Enunciado del ejercicio
Retome el texto sobre la mitología del progreso y las minorías privilegiadas y continúe su redacción a partir de la última oración.

Texto de origen

La marcha del progreso, la ciencia, el socialismo, no conduce a que desaparezcan las minorías privilegiadas sino a que sean sustituidas por otras. En ciertas variantes de la mitología del progreso, esto se acepta como natural y hasta se planifica para asegurar que las minorías privilegiadas le convengan (supuestamente) al resto de la humanidad: Las mayorías no privilegiadas, lo cual encaja con realidades sociales y proyectos muy distintos, de Platón a San Ignacio; De Justo Sierra a Lenin; pero se contradice con la idea del paraíso para todos, que es algo esencial del mito. Para resolver esta contradicción, habría que aceptar que puede haber un paraíso fuera de la cúspide, sin ser parte de la minoría privilegiada, ya sea en otra vida o en ésta, dándole sentido a la marginación en la cual se está, como es común en muchas tradiciones de sabiduría campesina (frente al progreso que exige la negación del propio ser); o buscando la marginación, como en ciertas tradiciones de sabiduría urbana, por el contrario, consideran sabia la negación de la vida anterior (beatus ille horaciano, renuncia conventual, jardín volteriano, dropping out de la bohemia, de los poetas malditos, de los hippies); o buscando activamente la destrucción de la cúspide, como en las tradiciones anarquistas.

Registros
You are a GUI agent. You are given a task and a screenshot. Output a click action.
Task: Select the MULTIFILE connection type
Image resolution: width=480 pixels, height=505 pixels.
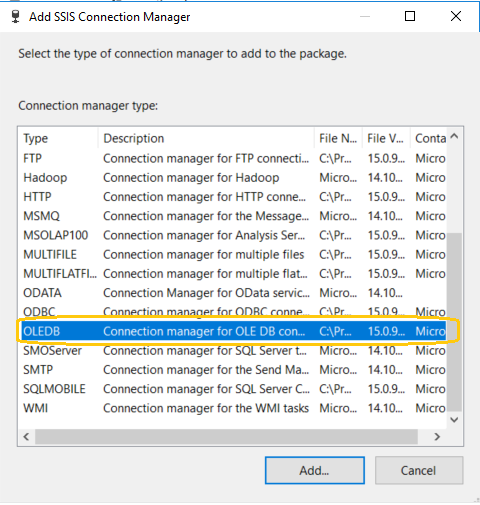coord(233,254)
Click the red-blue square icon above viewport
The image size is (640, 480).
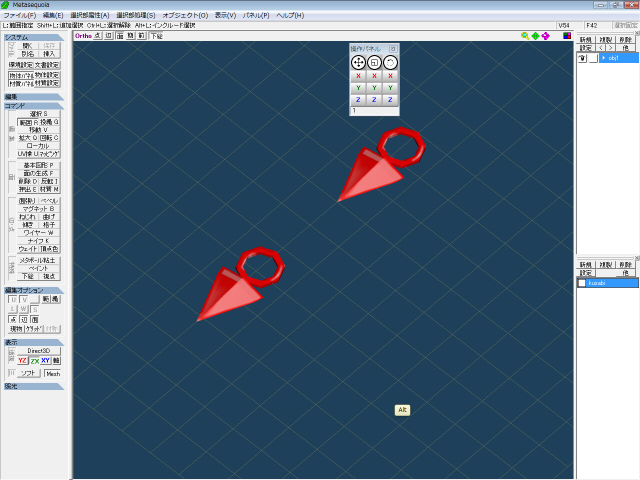pos(567,35)
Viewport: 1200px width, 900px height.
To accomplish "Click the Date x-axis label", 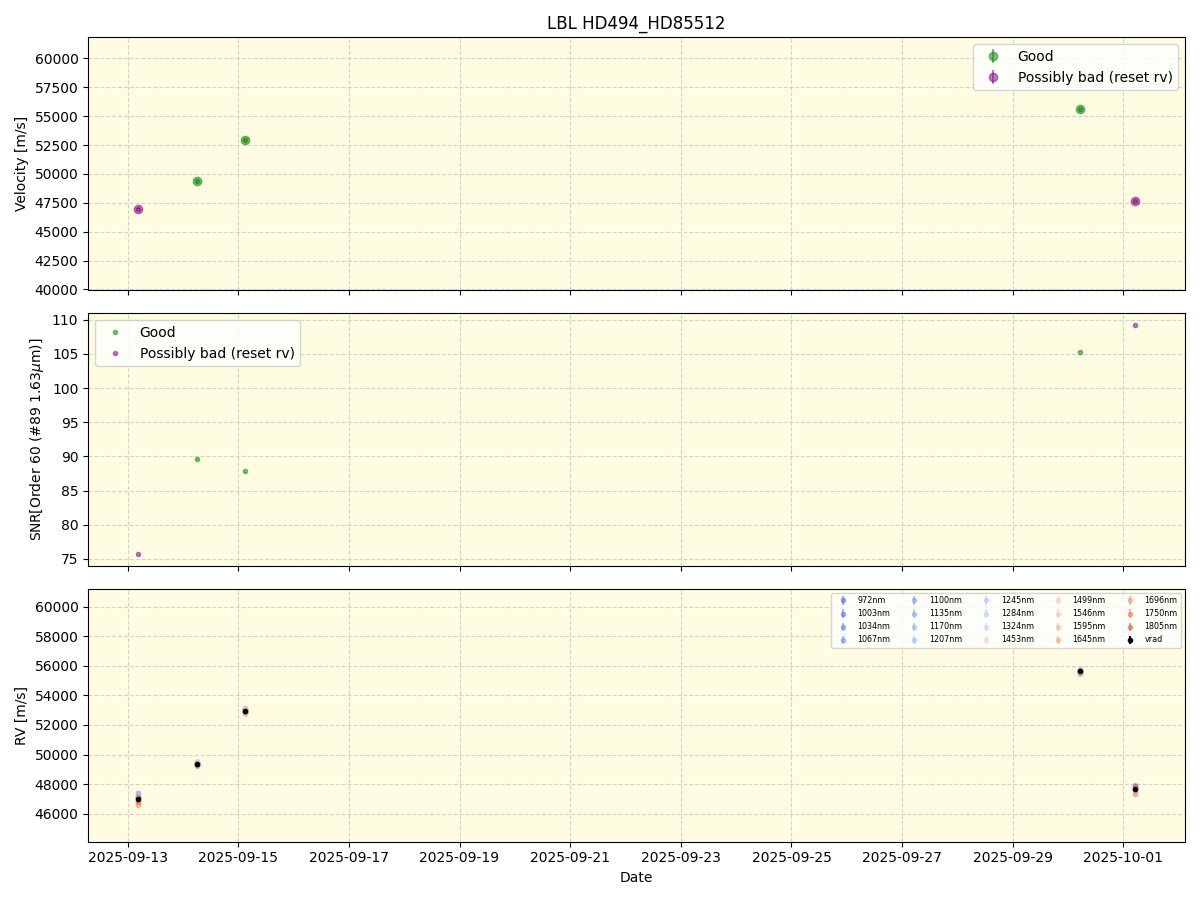I will (x=636, y=877).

Respuesta al enunciado
Todo lo cual resulta incómodo, visto desde arriba. ¿Cómo, estando mejor que los marginados, voy a decir que así están bien? Y si el verdadero paraíso es el mío, ¿Cómo voy a abandonarlo, en vez de usar mi posición privilegiada para ayudarles? Y ¿En qué puede consistir ayudarles sino en que vengan al paraíso y suban a la cúspide? Pero esto es iluso o demagógico: El paraíso de una minoría privilegiada, por definición no es generalizable, lo cual pone en contradicción, a diferencia de las minorías antiguas (que se creían beneficiarias de un orden divino, natural, legítimo), las minorías privilegiadas de la cultura del progreso estamos bien pero nos sentimos mal. Quisiéramos creer que la contradicción es temporal, que por ahora ha llegado a la cúspide una minoría privilegiada, que en cierta forma es la mayoría, puesto que somos la punta, la avanzada, de la mayoría; pero que en un futuro, hacia el cual debemos ir, todos se volverán minoría privilegiada. Con humor carioca (“Brasil es el país del futuro... y siempre lo será”) Mafalda nos pudiera decir: En la cultura del progreso, la mayoría de hoy es la minoría privilegiada del futuro... y siempre lo será.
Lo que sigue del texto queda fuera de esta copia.